INPUT DATA –
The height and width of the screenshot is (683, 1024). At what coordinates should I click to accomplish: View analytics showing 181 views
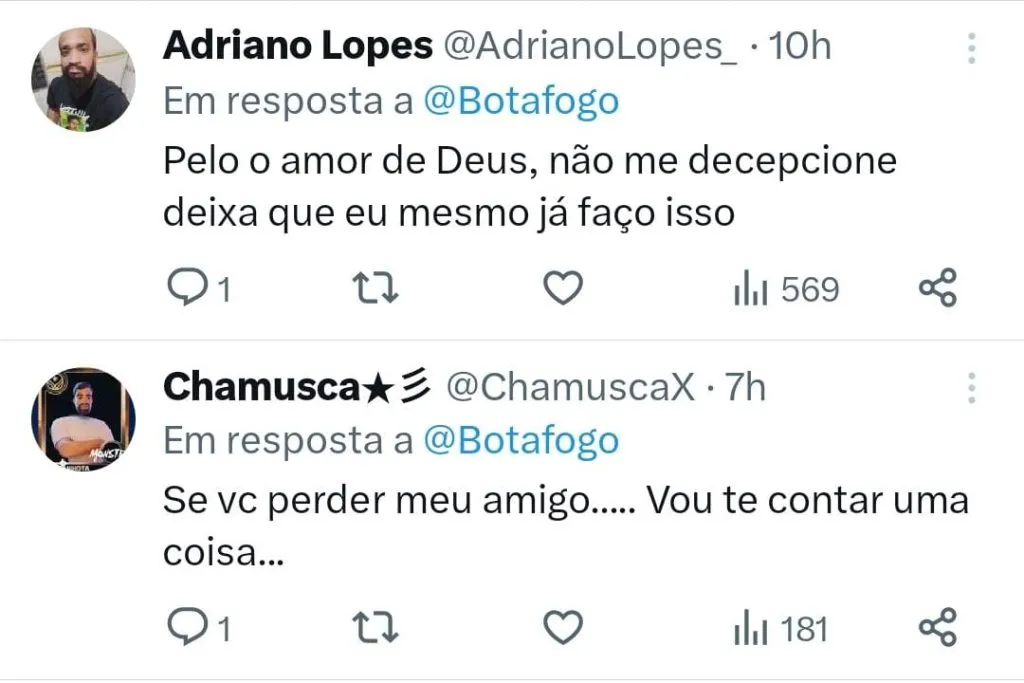(x=781, y=630)
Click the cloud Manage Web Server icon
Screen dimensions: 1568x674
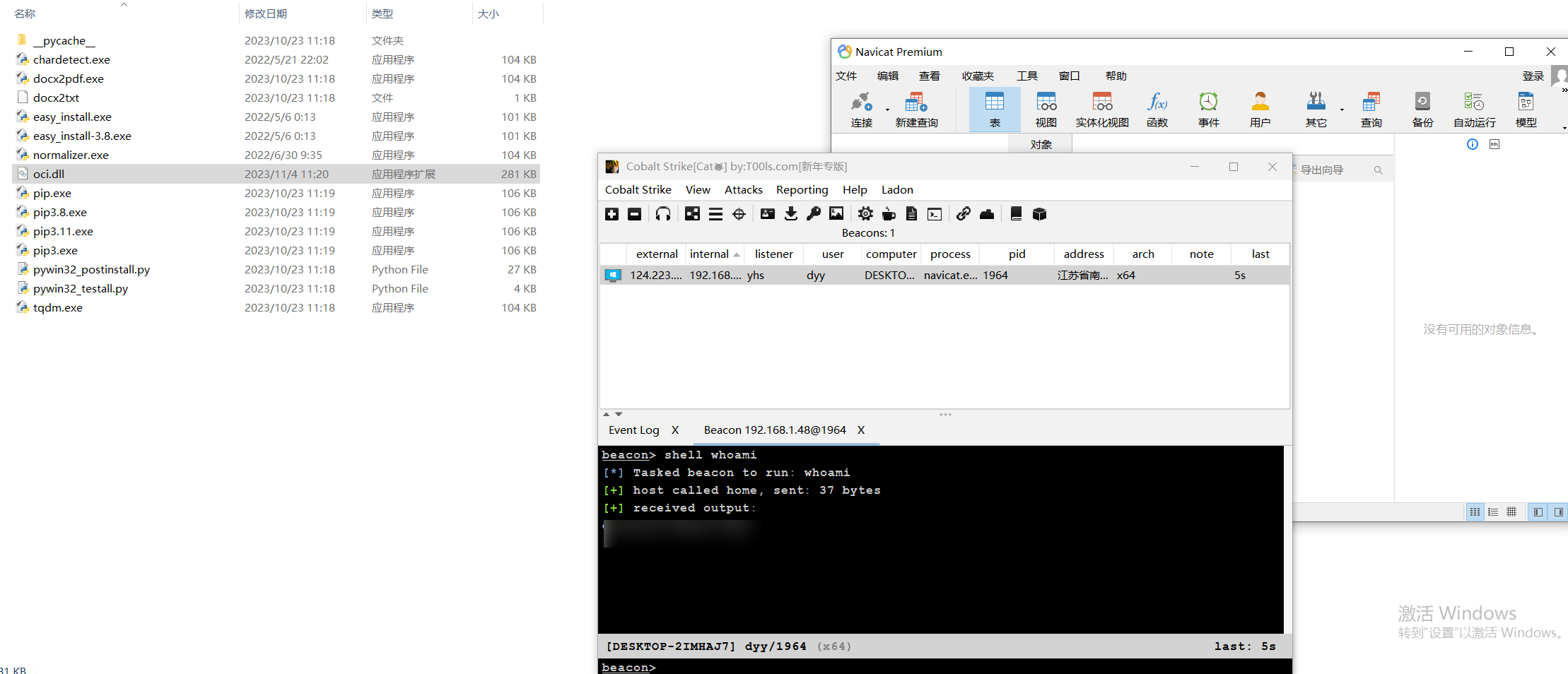coord(987,214)
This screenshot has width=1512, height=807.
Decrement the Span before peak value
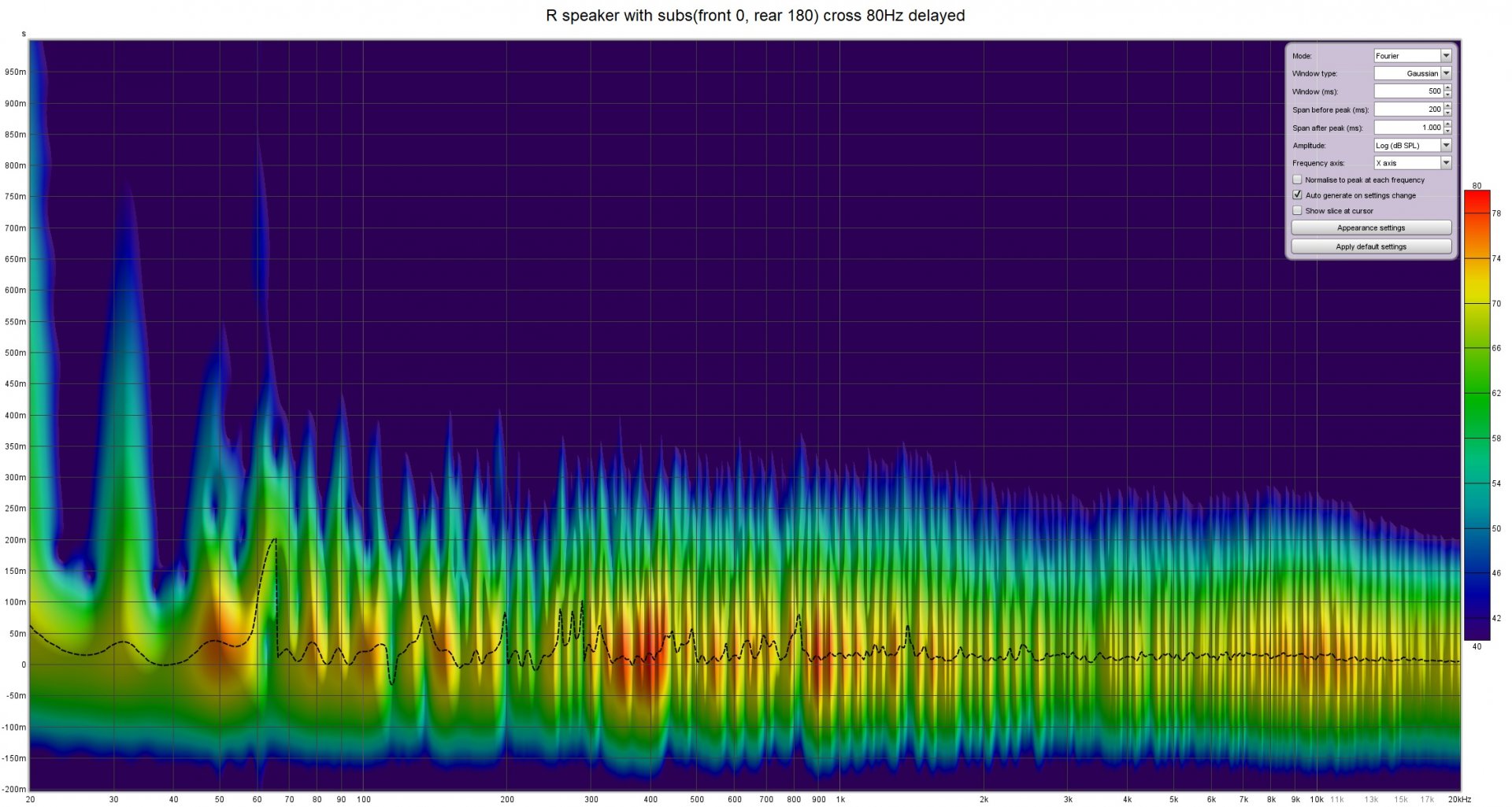click(x=1447, y=113)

WHAT THIS TASK INVOLVES – Starting at the line that contains "Click the cloud Manage Web Server icon", output every line through the end of the data, both ends included, and nothing else; pictures stay out.

FINISHED TASK –
Click the cloud Manage Web Server icon
Screen dimensions: 1568x674
coord(987,214)
This screenshot has width=1512, height=807.
Decrement the Span before peak value
click(x=1447, y=113)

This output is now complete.